Invault, a Shanghai-based blockchain startup believes that the removal of any human oversight when it comes to holding cryptocurrencies is the best way to ensure that the assets are secure and safe. According to The South China Morning Post’s article released on September 11, 2018, many cryptocurrency exchanges are aware that a cryptocurrency custody approach is the best way to safe keep large amounts of cryptocurrencies and digital assets.
Keen to use Cryptocurrency Custody Services
“Today, the vast majority of cryptocurrency exchanges globally still involve their senior management in managing the transfer of digital tokens ordered by clients,” said Kenneth Xu, the founder, and chief executive officer of InVault.

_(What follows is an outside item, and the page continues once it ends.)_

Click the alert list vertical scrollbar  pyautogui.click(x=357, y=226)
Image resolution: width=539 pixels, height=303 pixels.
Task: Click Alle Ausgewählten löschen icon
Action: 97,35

“Putting the private keys to your cryptocurrency assets in the hands of senior management is akin to putting all your money in their control.”
Xu noted that cryptocurrency custody services will be very popular by cryptocurrency exchanges in China as they want to avoid the risk of holding onto a large number of clients’ assets. While China has banned the use of cryptocurrencies and cryptocurrency exchanges, the cryptocurrency trading community remains relatively active.
The South China Morning Post stated that Xu plans to launch the services this week. The company has however already received an order from a cryptocurrency exchange to safe keep one million ether tokens.
The CEO believes that the cryptocurrency custody service will help the exchanges focus more on matching purchasers and sellers of cryptocurrencies and worry less about the handling, management, and storage of cryptocurrencies. In traditional stock trading, the securities are kept at a centralized depository and not held by the company. The same standard should apply in the cryptocurrency industry according to commentators.
Trading Cryptocurrencies despite the Crypto Ban
Despite China’s best efforts to ban the presence of cryptocurrencies in the country, cryptocurrency trading is however reasonably active in the nation. The South China Morning Post mentioned that, while the Government attempted to close down all local cryptocurrency exchanges since the ban in September 2017, many exchanges were able to skirt the ban by reinventing themselves under new domain names. These companies would move their servers from outside the country and register their company offshore.
According to sources familiar with the matter, many retail investors would switch their fiat currency into Tether and then undergo a direct exchange between cryptocurrency wallets. These actions would be masked behind a Virtual Private Network (VPN) to hide the identity of the user. “Chinese regulators definitely have the technical ability to shut down VPNs,” said a source close to a cryptocurrency exchange.
“However, traditionally it takes numerous conversations with different stakeholders to reach a consensus on configuring a firewall, which lengthens the process.”